Among other things, Assembly Bill 641 would give the Wisconsin Department of Safety and Professional Services explicit statutory authority to give certain local governments the right to independently approve construction and alteration plans, plumbing plans and variances from building codes. The DSPS is already allowed to do this sort of handing off. But, in some cases at least, the delegation authority is granted not by state statute but by internally adopted rules.

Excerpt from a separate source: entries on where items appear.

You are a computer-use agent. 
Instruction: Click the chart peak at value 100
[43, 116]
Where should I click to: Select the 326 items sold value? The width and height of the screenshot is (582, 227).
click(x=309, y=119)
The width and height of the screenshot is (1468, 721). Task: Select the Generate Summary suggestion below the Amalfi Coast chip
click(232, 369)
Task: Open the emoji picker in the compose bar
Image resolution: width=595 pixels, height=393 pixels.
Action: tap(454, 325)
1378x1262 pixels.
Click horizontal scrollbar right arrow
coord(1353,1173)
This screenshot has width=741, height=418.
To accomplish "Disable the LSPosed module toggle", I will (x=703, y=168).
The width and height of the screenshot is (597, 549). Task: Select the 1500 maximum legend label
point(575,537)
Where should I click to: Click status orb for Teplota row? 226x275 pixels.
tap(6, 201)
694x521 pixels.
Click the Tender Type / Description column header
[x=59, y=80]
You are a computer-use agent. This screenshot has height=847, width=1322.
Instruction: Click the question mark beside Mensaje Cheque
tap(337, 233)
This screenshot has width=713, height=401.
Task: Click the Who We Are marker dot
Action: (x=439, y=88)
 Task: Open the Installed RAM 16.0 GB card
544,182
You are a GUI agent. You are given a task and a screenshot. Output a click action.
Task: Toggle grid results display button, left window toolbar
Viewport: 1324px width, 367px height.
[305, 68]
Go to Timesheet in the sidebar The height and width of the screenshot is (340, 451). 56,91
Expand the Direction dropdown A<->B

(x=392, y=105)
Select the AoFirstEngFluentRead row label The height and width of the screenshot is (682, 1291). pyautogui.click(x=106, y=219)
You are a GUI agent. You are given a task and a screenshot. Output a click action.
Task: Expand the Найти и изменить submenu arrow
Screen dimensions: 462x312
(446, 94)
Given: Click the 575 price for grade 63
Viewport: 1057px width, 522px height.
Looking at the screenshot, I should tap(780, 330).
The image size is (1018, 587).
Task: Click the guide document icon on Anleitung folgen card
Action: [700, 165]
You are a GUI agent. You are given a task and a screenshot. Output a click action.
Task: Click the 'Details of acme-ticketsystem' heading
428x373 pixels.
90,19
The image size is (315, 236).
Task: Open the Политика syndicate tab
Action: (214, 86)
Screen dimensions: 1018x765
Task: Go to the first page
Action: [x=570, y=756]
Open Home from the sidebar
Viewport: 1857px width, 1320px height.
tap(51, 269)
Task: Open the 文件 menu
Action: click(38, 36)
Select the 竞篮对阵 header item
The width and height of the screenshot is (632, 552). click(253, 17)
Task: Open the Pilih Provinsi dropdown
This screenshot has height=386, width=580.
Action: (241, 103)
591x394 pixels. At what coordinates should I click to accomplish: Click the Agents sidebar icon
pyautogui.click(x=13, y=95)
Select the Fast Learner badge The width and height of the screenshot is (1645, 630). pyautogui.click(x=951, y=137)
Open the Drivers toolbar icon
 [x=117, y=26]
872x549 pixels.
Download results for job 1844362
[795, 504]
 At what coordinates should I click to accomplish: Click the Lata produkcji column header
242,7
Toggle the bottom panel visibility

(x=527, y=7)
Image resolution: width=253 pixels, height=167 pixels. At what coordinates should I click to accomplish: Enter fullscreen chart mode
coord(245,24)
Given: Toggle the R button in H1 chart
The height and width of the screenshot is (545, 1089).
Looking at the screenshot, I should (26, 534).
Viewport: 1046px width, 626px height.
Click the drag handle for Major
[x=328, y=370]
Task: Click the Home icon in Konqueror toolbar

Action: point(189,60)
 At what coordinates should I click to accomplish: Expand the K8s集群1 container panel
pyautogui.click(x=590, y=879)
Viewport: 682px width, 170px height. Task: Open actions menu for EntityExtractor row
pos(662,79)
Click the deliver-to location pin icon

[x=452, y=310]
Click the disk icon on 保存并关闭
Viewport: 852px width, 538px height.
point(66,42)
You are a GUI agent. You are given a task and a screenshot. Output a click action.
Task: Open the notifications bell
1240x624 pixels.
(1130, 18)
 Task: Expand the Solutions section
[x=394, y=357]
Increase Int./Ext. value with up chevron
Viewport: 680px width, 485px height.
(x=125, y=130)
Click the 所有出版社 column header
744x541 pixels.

Milwaukee is now the only city in the state that is waived explicitly by statute from having to obtain permission from the DSPS to approve variances from commercial-building code requirements and plans for the construction or alteration of public buildings and places of employment. State law also allows so-called second-class cities to approve these sorts of variances and plans, but only if they first obtain a special certification from the state. But the label “second-class city” applies only to 16 cities with at least 39,000 residents but fewer than 150,000,

Even smaller places can get approval authority. But in their case, the delegation comes from is internal DSPS rules rather than statutory law.

It’s internal rules, for instance, that let places smaller than second-class cities become certified to approve the construction of buildings with less than 50,000 cubic feet and alterations to buildings with less than 100,000 cubic feet.  Still other rules allow the DSPS to appoint local governments as agents with the ability to approve plans for larger buildings and approve certain plumbing plans for public buildings.

In recent years, a big goal of various Republican lawmakers has been to curtail state agencies’ ability to enforce any rule that goes beyond the authority explicitly granted by state statute. Last month saw Attorney General Brad Schimel release an opinion finding that the DSPS had been exceeding its statutory authority by enforcing a rule requiring sprinkler to be installed in apartment buildings with five or more units.

As for the current proposal concerning plan and variance approvals, it would merely ensure state officials’ practices are in line with what the DSPS is specifically allowed to do under state law.

AB 641 is scheduled to go before the Assembly Committee on Housing and Real Estate at 10 a.m. Wednesday in Room 411 South of the state Capitol.

So far, the Wisconsin Economic Development Association is only organization registered in support for the bill. Three organizations, including the Wisconsin Realtors Association are registered as neutral.